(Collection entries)

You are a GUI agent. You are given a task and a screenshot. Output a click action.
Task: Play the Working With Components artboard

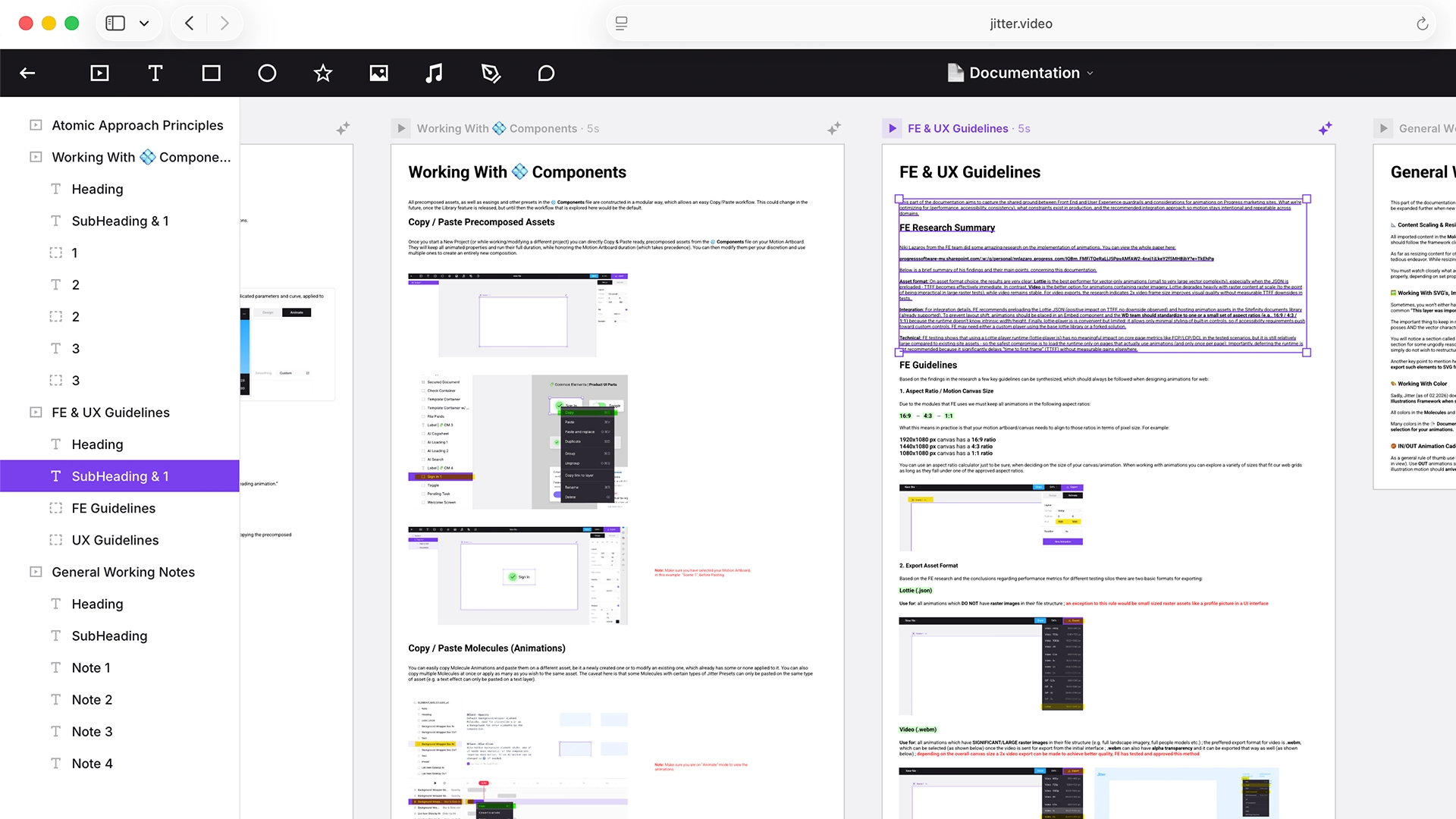pos(401,128)
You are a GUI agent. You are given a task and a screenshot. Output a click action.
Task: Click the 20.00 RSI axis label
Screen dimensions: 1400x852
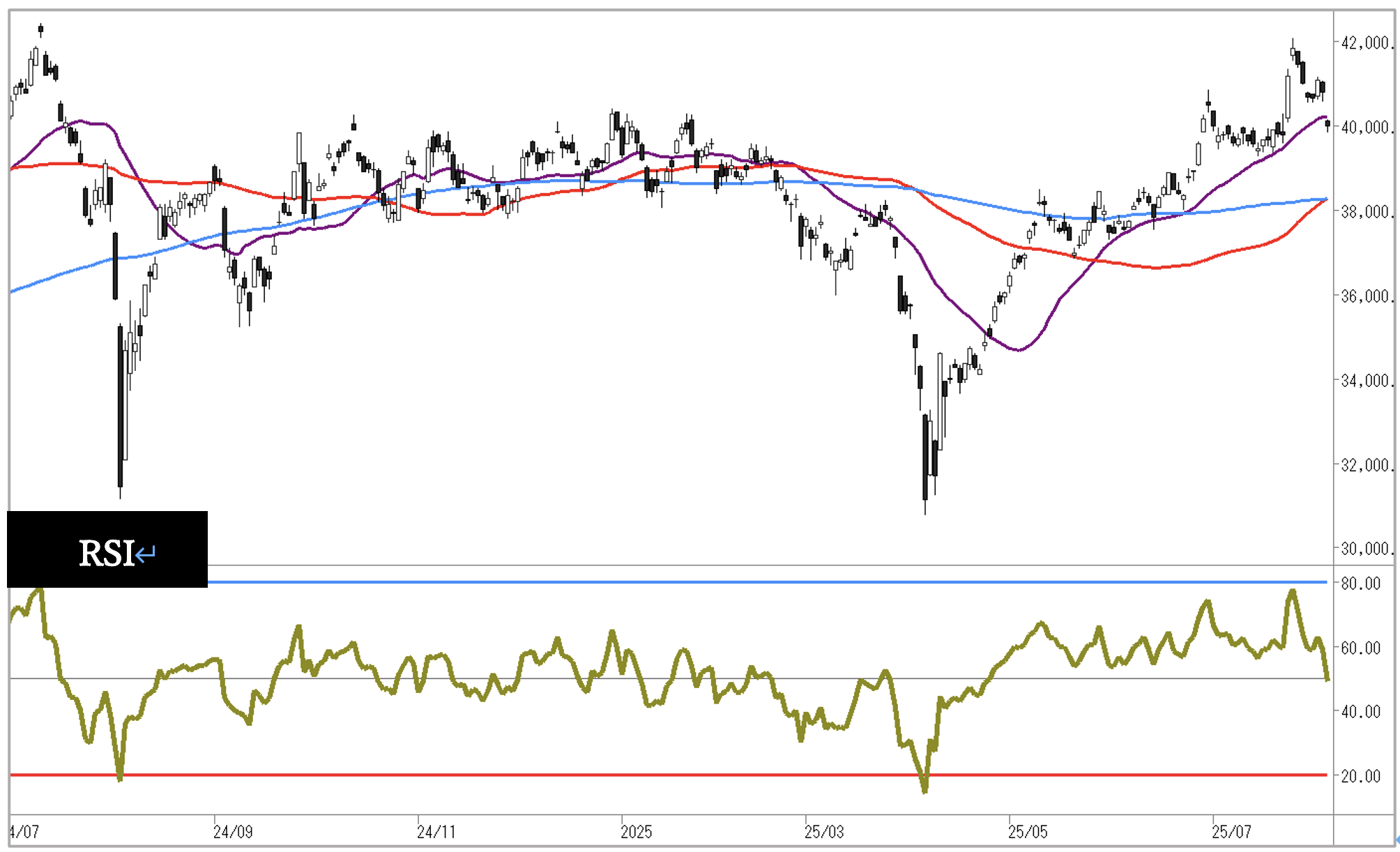[x=1360, y=777]
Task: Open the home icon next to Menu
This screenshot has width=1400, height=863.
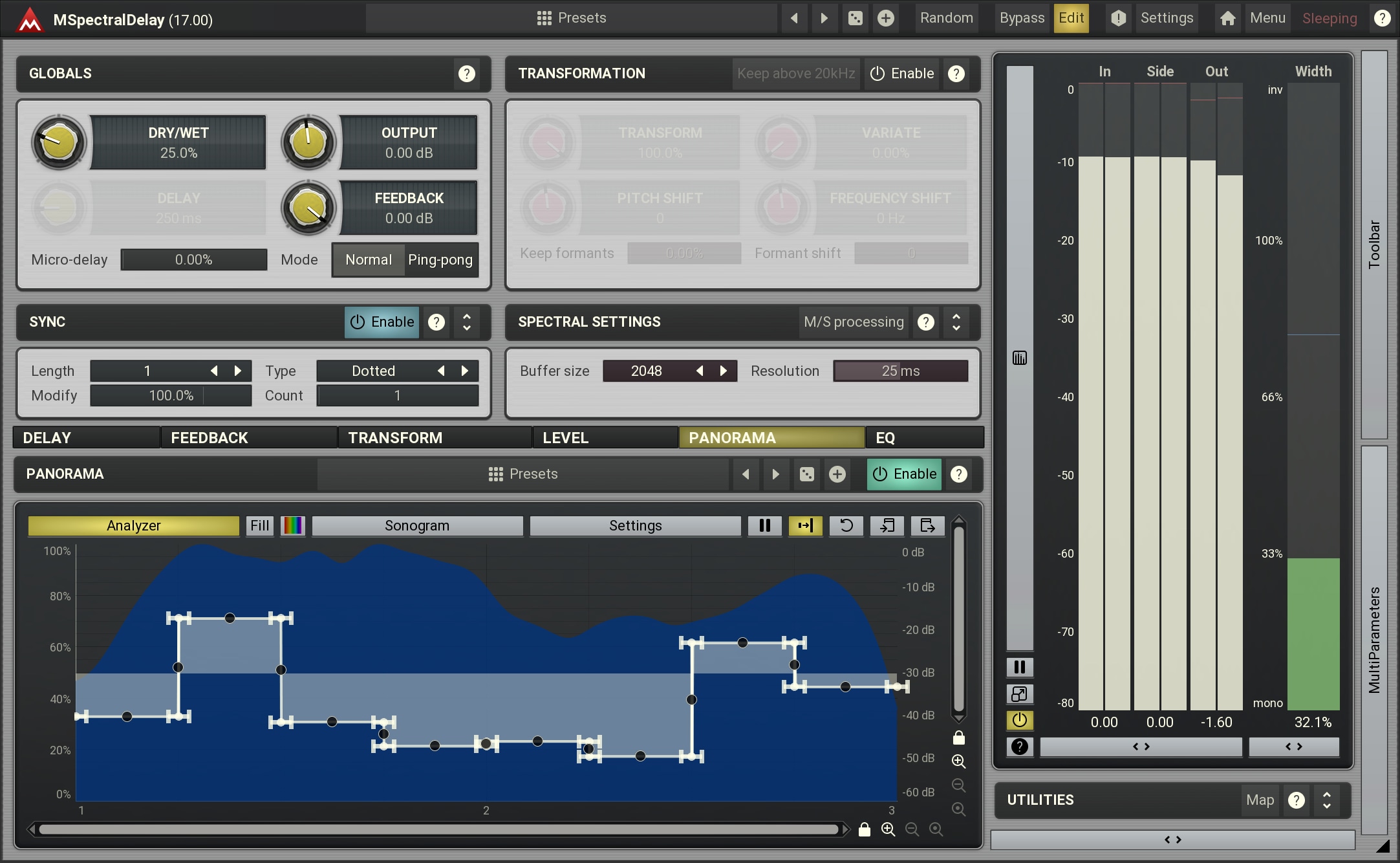Action: pos(1227,18)
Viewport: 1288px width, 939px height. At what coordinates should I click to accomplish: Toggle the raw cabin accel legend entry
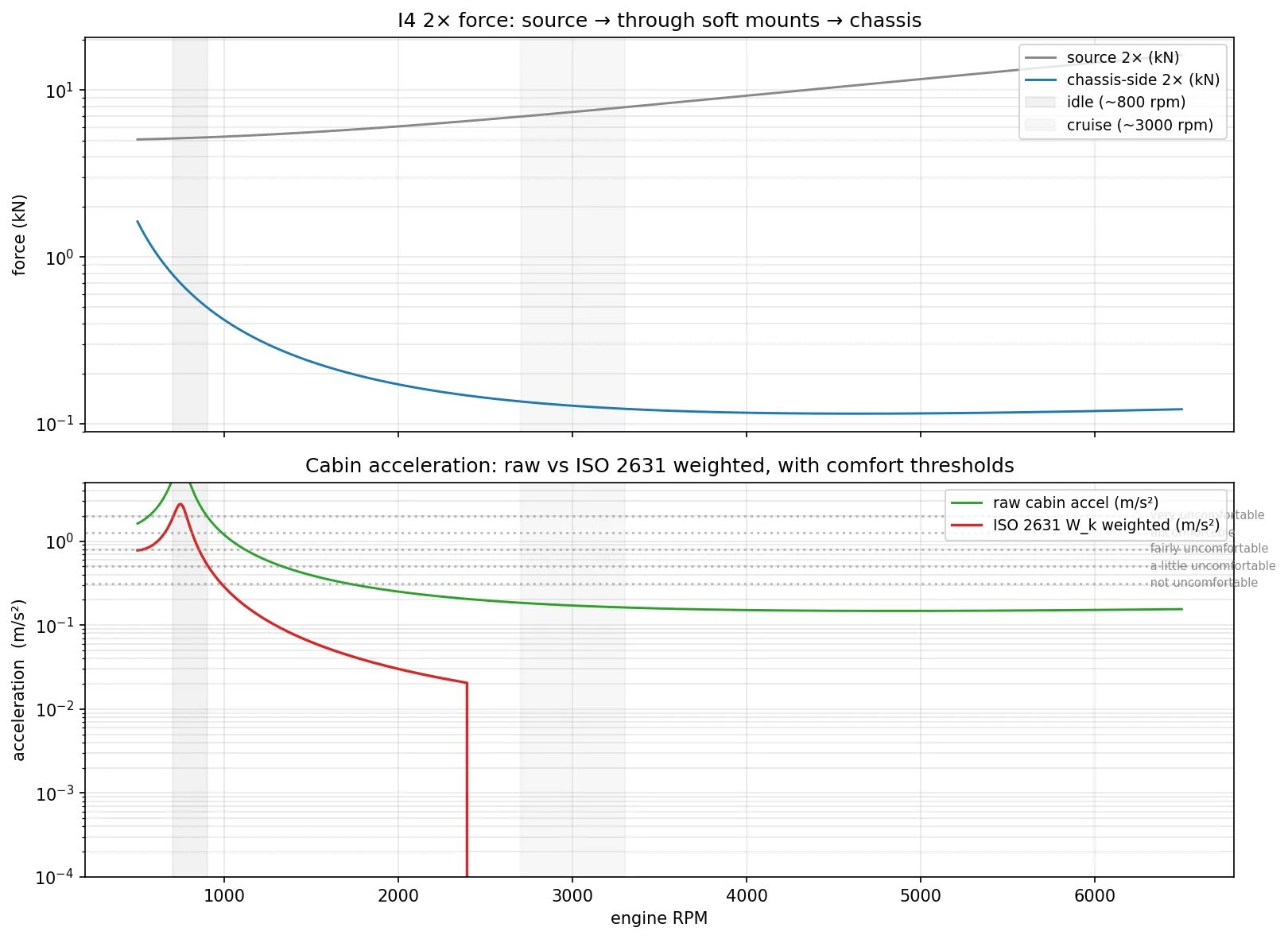[x=1076, y=502]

- **Task to carry out**: Repeat word for word, and nothing more, the lines between the line containing "Task: Click the 20.00 RSI axis label" and the last line of the records above, inclusive, without pictures.

- **Exercise answer**:
Task: Click the 20.00 RSI axis label
Screen dimensions: 1400x852
[x=1360, y=777]
Task: Open the home icon next to Menu
This screenshot has width=1400, height=863.
Action: pos(1227,18)
Viewport: 1288px width, 939px height. At what coordinates should I click to accomplish: Toggle the raw cabin accel legend entry
[x=1076, y=502]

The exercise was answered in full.